PURPOSE: High-flow oxygen therapy delivered through nasal cannulae improves oxygenation and decreases work of breathing in critically ill patients. Little is known of the physiological effects of high-flow oxygen therapy applied to the tracheostomy cannula (T-HF). In this study, we compared the effects of T-HF or conventional low-flow oxygen therapy (conventional O2) on neuro-ventilatory drive, work of breathing, respiratory rate (RR) and gas exchange, in a mixed population of tracheostomized patients at high risk of weaning failure. METHODS: This was a single-center, unblinded, cross-over study on fourteen patients.
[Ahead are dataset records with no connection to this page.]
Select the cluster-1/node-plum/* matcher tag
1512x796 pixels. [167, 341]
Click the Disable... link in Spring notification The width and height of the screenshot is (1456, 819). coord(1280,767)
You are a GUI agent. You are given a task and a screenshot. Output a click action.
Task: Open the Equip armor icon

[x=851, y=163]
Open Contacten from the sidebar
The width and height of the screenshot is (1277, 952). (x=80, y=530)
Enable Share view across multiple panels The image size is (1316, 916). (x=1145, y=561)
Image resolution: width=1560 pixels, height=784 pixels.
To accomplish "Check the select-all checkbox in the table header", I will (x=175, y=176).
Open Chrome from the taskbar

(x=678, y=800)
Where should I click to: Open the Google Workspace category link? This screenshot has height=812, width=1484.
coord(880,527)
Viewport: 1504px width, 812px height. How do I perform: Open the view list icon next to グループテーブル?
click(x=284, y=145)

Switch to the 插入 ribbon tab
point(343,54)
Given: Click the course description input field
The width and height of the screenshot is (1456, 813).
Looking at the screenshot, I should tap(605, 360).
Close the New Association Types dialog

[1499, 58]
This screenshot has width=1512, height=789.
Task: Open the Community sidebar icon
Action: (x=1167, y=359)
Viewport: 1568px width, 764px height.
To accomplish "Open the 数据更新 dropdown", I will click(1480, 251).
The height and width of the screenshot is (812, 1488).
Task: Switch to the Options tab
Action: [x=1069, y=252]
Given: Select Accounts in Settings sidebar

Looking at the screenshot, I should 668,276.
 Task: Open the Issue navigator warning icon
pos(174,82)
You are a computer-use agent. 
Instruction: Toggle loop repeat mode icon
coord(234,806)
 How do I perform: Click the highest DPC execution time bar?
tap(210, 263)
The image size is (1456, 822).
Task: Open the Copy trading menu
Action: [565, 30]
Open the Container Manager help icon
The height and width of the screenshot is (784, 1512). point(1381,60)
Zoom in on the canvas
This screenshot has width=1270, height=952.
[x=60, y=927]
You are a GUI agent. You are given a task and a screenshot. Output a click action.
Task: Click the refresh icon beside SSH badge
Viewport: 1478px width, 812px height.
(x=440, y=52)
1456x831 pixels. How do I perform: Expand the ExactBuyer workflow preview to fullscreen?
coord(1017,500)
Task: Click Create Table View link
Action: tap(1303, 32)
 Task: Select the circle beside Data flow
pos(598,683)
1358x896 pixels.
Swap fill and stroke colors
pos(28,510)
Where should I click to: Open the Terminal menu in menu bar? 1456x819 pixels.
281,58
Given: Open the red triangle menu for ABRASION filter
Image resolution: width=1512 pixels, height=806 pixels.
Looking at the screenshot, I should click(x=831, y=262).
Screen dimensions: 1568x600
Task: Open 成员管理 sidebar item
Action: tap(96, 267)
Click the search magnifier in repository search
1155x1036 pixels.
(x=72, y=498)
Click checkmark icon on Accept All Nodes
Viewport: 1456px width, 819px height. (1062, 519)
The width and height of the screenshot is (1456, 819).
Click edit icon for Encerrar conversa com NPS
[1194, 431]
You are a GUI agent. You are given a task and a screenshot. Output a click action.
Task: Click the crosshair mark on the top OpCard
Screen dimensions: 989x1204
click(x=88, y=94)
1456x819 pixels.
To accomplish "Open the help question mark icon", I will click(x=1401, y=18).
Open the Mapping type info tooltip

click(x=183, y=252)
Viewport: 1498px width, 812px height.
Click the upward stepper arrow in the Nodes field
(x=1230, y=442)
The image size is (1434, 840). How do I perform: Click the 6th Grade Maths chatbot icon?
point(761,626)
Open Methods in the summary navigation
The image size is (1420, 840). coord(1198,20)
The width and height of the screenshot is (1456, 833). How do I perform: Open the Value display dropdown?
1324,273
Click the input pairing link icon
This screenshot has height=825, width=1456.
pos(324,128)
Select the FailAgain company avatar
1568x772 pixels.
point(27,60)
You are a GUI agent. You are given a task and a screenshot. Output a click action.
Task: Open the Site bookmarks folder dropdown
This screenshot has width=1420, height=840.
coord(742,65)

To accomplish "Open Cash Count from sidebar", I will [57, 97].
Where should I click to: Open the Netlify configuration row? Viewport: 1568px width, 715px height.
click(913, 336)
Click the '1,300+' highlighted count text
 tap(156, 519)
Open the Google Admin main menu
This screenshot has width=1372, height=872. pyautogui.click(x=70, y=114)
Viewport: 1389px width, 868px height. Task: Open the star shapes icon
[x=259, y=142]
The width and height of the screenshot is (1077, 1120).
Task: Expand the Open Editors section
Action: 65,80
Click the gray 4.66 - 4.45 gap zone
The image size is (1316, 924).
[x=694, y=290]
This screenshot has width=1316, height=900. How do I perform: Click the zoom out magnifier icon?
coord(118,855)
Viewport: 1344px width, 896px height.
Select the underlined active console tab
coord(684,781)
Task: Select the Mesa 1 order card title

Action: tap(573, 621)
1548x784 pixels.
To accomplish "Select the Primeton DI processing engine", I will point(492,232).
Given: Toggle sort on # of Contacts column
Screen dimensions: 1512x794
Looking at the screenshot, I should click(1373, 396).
After disconnection from the ventilator, each patient received two 1-h periods of T-HF (T-HF1 and T-HF2) alternated with 1 h of conventional O2. The inspiratory oxygen fraction was titrated to achieve an arterial O2 saturation target of 94-98% (88-92% in COPD patients). We recorded neuro-ventilatory drive (electrical diaphragmatic activity, EAdi), work of breathing (inspiratory muscular pressure-time product per breath and per minute, PTPmusc/b and PTPmusc/min, respectively) respiratory rate and arterial blood gases. RESULTS: The EAdipeak remained unchanged (mean ± SD) in the T-HF1, conventional O2 and T-HF2 study periods (8.8 ± 4.3 µV vs 8.9 ± 4.8 µV vs 9.0 ± 4.1 µV, respectively, p = 0.99). Similarly, PTPmusc/b and PTPmusc/min, RR and gas exchange remained unchanged. CONCLUSIONS: In tracheostomized patients at high risk of weaning failure from mechanical ventilation, T-HF did not improve neuro-ventilatory drive, work of breathing, respiratory rate and gas exchange compared with conventional O2 after disconnection from the ventilator. The present findings might suggest that physiological effects of high-flow therapy through tracheostomy substantially differ from nasal high flow.